Atrasados ficam presos no trânsito em SP

Portões fecharam mais tarde em alguns locais; em Ribeirão Preto, chuva também atrapalhou

Bárbara Ferreira Santos e Rene Moreira, Especial para o Estado, O Estado de S.Paulo

01 Dezembro 2014 | 02h02

O trânsito intenso perto dos locais de prova prejudicou vários candidatos que fizeram a primeira fase da Fuvest na capital e no interior, na tarde de ontem. Na Unip Paraíso, na zona sul de São Paulo, e na Unaerp, principal local de prova de Ribeirão Preto, o tempo de tolerância para a entrada de estudantes foi maior. Isso não impediu alguns atrasos.

Helena Gusmão, de 25 anos, ficou para fora da Unip Paraíso, com a mala de viagem, apesar do minuto de tolerância depois das 13 horas, limite para o fechamento dos portões. Única atrasada na unidade, ela veio de Curitiba para o exame. "A culpa foi minha mesmo. Peguei o ônibus muito tarde", contou ela, que saiu às 6h20 do Paraná. Já formada em Engenharia de Produção, Helena queria cursar Administração na USP.

Já outros fizeram questão de chegar cedo para evitar contratempos. Apesar de ser treineira, Michaela Weber, de 16 anos, estava de prontidão no local às 12 horas. "Vim de metrô e moro perto. Não tem a pressão, mas não pode perder a prova", disse.
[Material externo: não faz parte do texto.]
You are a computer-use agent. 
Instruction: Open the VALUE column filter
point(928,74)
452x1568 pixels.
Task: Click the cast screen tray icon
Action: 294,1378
Na Unaerp, em Ribeirão Preto, o congestionamento foi agravado pela chuva e por um jogo de futebol no estádio do Santa Cruz, perto do local. Pelas dificuldades, os portões fecharam só às 13h10, e uma candidata ainda conseguiu entrar no minuto seguinte. Apesar da prorrogação, outra atrasada, que faria a prova como treino, chegou minutos depois e ficou de fora.

Segundo a Fuvest, até as 20h20, não houve ocorrências durante a realização da prova. Em São Carlos, informou a organização, houve o caso de um aluno que fingiu passar mal para sair antes do horário do local de prova. Quando os pais e o atendimento médico foram chamados, diz a Fuvest, ele afirmou que já havia se recuperado.

Lugar errado. A confusão com os locais de prova também fez alunos perderem o exame. Na Escola Politécnica, no câmpus Butantã da USP, na zona oeste, uma jovem, que não quis se identificar, errou o local e deveria ter ido para outro prédio da USP.

"Ela viu a página (da Fuvest na internet) errada", explicou Alice Zinneck, de 22 anos, amiga que acompanhava a candidata retardatária. Por engano, a vestibulanda viu e anotou o local de prova do ano passado.